There are already a host of larger projects underway in the UK today, with R-ECO currently constructing the UK’s first ever solar park in Cornwall. Even the National Trust is getting on board – it is in the process of looking at how it will use up to 200 buildings next year to generate its own electricity to help combat climate change.

All you need to do is look up at the roofs of buildings around you to see the increasing popularity of this technology. Solar panels are popping up everywhere - on public buildings, education facilities and even social housing projects and private dwellings.

So, in these continuing difficult times, it makes sense to consider extending your knowledge-base into this area to reap your share of this potentially profitable business opportunity. There are many course available, including one provided by NICEIC which has been designed to provide experienced electricians with the necessary skills for basic design, installation, commission and servicing of Solar PV systems. I will also deliver a certificate of competence to individuals who wish to apply to join the MCS Installer Scheme.

◆ Supplied data ◆
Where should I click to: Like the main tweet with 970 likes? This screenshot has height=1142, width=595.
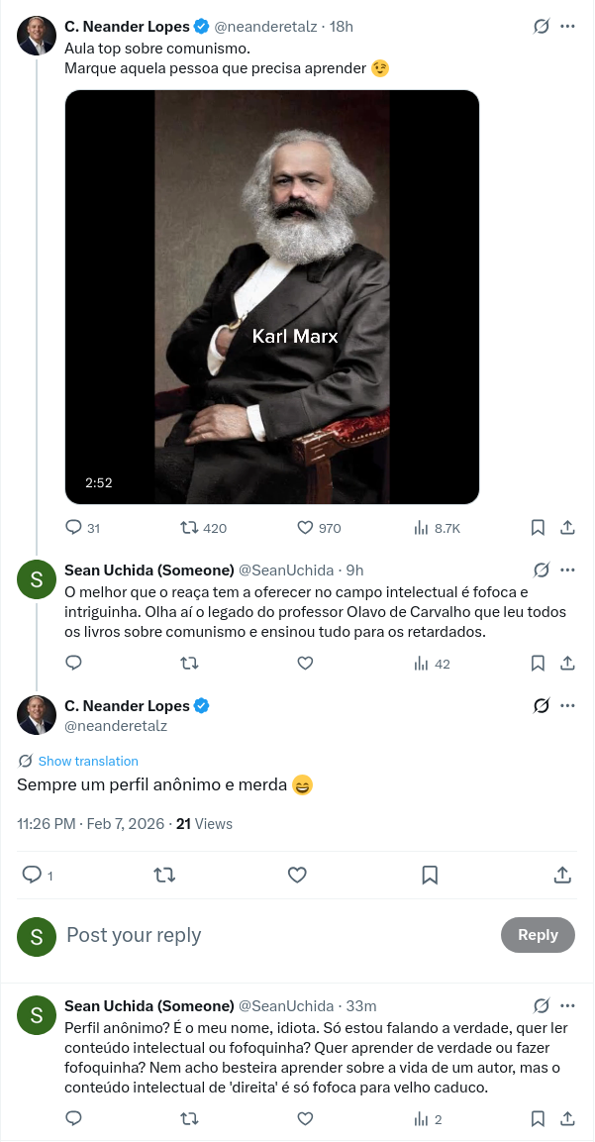tap(305, 528)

◆ Brief A ◆
Answer these questions from the solar power text, one answer per line, marked (i), (ii) and (iii):
(i) Which company is building the UK's first solar park, and in which county?
(ii) On what kinds of buildings does the text say solar panels are appearing?
(iii) For whom was the NICEIC course designed?
◆ Brief B ◆
Write a continuation of the solar power text, starting after its final sentence.

◆ Task answer A ◆
(i) R-ECO, in Cornwall.
(ii) Public buildings, education facilities, social housing projects and private dwellings.
(iii) Experienced electricians.

◆ Task answer B ◆
The NICEIC Solar PV course covers the majority of small scale Photovoltaic systems currently installed within the British Isles. It will also cover information required to design, install, commission, service and fault find.

There are plenty of other courses available. Surely it is worth doing a bit of homework to find out what is involved and to further investigate what opportunities this market may offer in your region.

I am interested to hear your views...have you taken a course? Was it worth the money? And do you see a future for photovoltaic technology in the UK?

E-mail me your thoughts

Reg Dixon, Consultant, Niftylift Ltd

At present energy costs it makes no economic sense to install PV panels whilst these remain at the order of £5 per uninstalled watt.

Organisations funded by the taxpayer should at present cost/technology levels be prevented from such senseless investment.

Currently (sic) talk of selling excess PV energy to the national grid is just the usual dimensionless 'politician speak'.

Equally the double glazing and small windmill industries market similarly uneconomic products for locations where regular energy sources are available.

However there is money to be made from these and other green fashion products and it seems odd that the UK govt for all it's 'green opportunities' talk does so little to stimulate UK research and manufacture.

By way of example, present day large/ugly PV panels with their miserable conversion efficiencies of a few % will be overtaken by those capable of economically converting more than 20% of incident energy.